The floodgates have opened…
Now that the frenzy has mostly died down, here’s some miscellaneous notes on the whole adventure.
— Social media networks are so powerful. Twitter, Facebook, Digg, Reddit — these and others were the engines spear-heading the madness. Out of these four, the only one I use is Twitter. Hilariously enough, my original tweet about the story was unnoticed. But boy, every time a power user tweeted a link to my site, the retweets were incessant.
— Some of the articles that drove traffic my way: PC World, Consumerist, Ars Technica, Gawker, The Register. And that’s just Day 1, I stopped tracking after that.
— I was contacted by writers from newspaper organizations and magazines who wanted to publish articles about the story. They all requested phone interviews. I was actually considering entertaining the first interview offer I received. But as my article truly went viral and some people were misinterpreting what I thought was a fairly clear-cut story, I realized how easily words could be twisted. Suddenly the wild spontaneous realm of the phone interview, where I didn’t have a lot of time to shape my responses, was much less enticing. I rejected all the phone interview offers. Nobody was interested in an e-mail interview or Q&A.
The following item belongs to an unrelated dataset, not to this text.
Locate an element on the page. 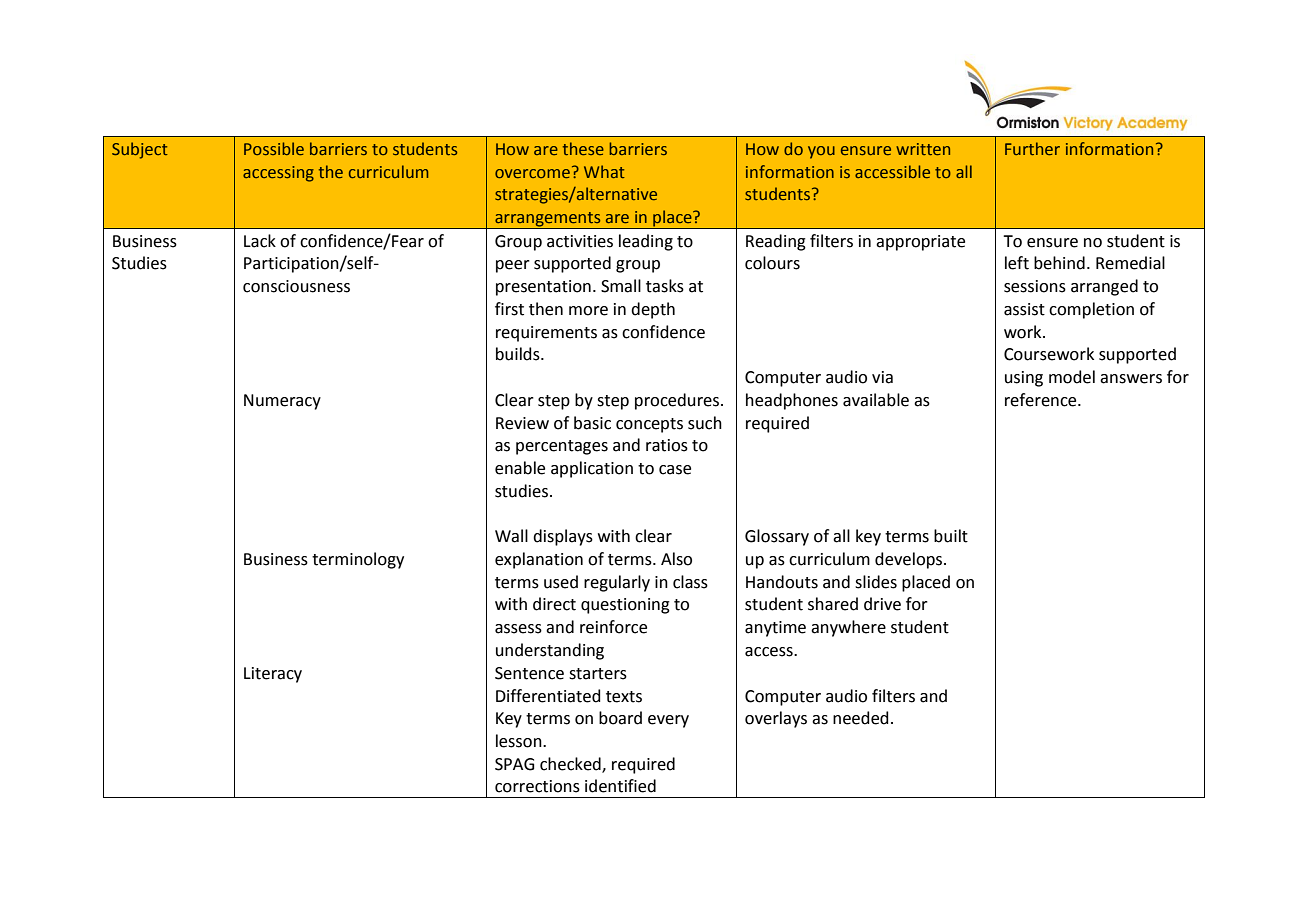  Further is located at coordinates (1032, 148).
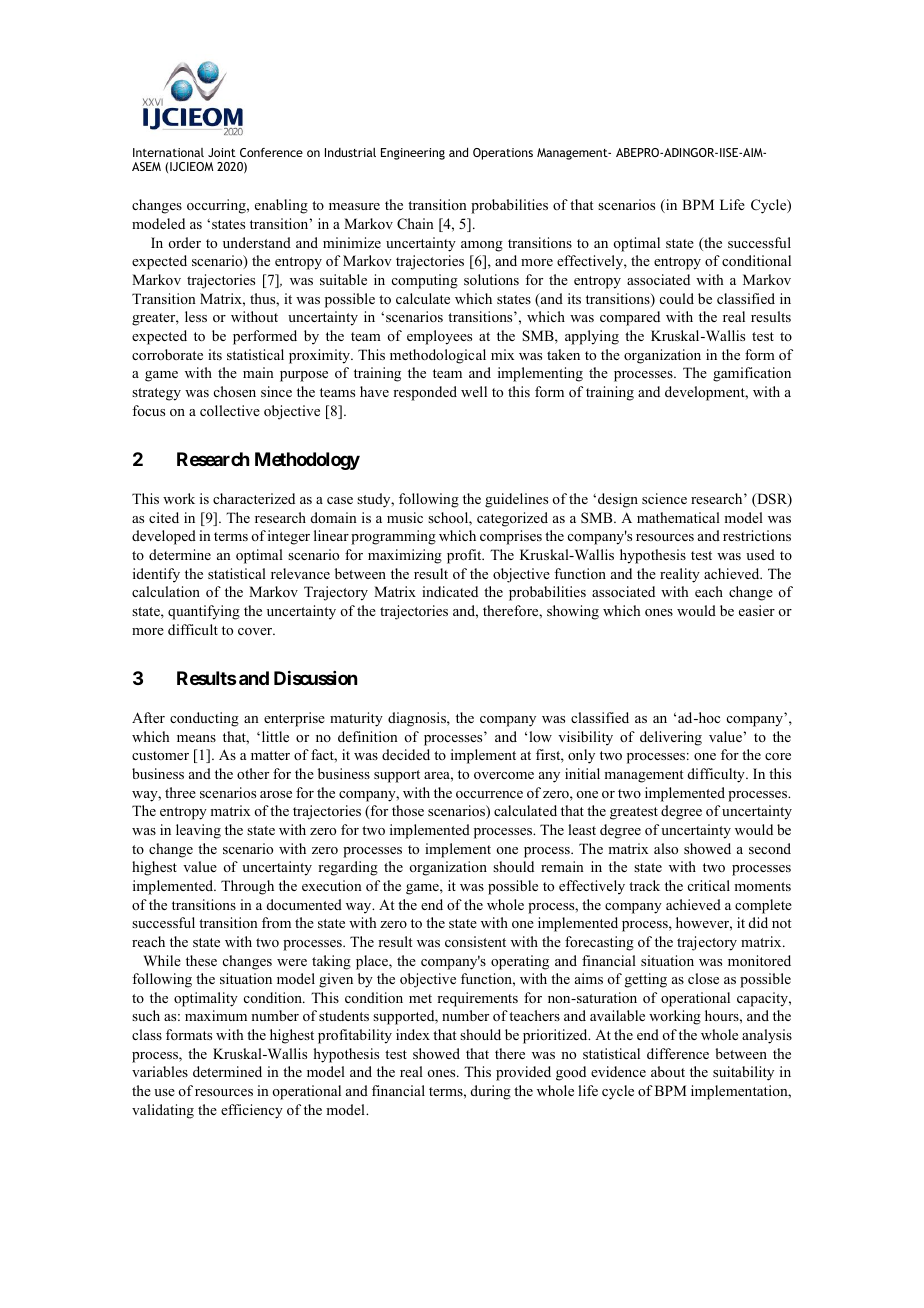 The width and height of the screenshot is (924, 1308). Describe the element at coordinates (450, 591) in the screenshot. I see `indicated` at that location.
— A major tech blog was interested in the exclusive rights to re-publish my story in full on their site. I didn’t realize a practice like this even existed. I declined the offer.
— I received a few dozen e-mails from writers for big-time websites, not to request interviews, but just to pat me on the back for a well-written story or to ask a question or two for curiosity’s sake. I definitely appreciate the gesture.
If you haven’t guessed already, I am fascinated by all the attention my site got in the past two weeks. Let’s face it, this is just a tiny personal blog that exists quietly in a corner of the Internet, known to only a very small few.
But surprisingly, the crazy traffic rush wore out its welcome fairly quickly. Want to know the biggest lesson I’ve learned from this experience? All these visitors and big-time traffic numbers mean nothing to me if they’re just people who click-through once and never return again. To my regular readers, thanks for sticking with me and I hope whatever attracted you to Protocol Snow in the first place keeps you coming back. To the new readers who like my content, some who have e-mailed saying you would never have discovered my site if it wasn’t for the iPad story, welcome!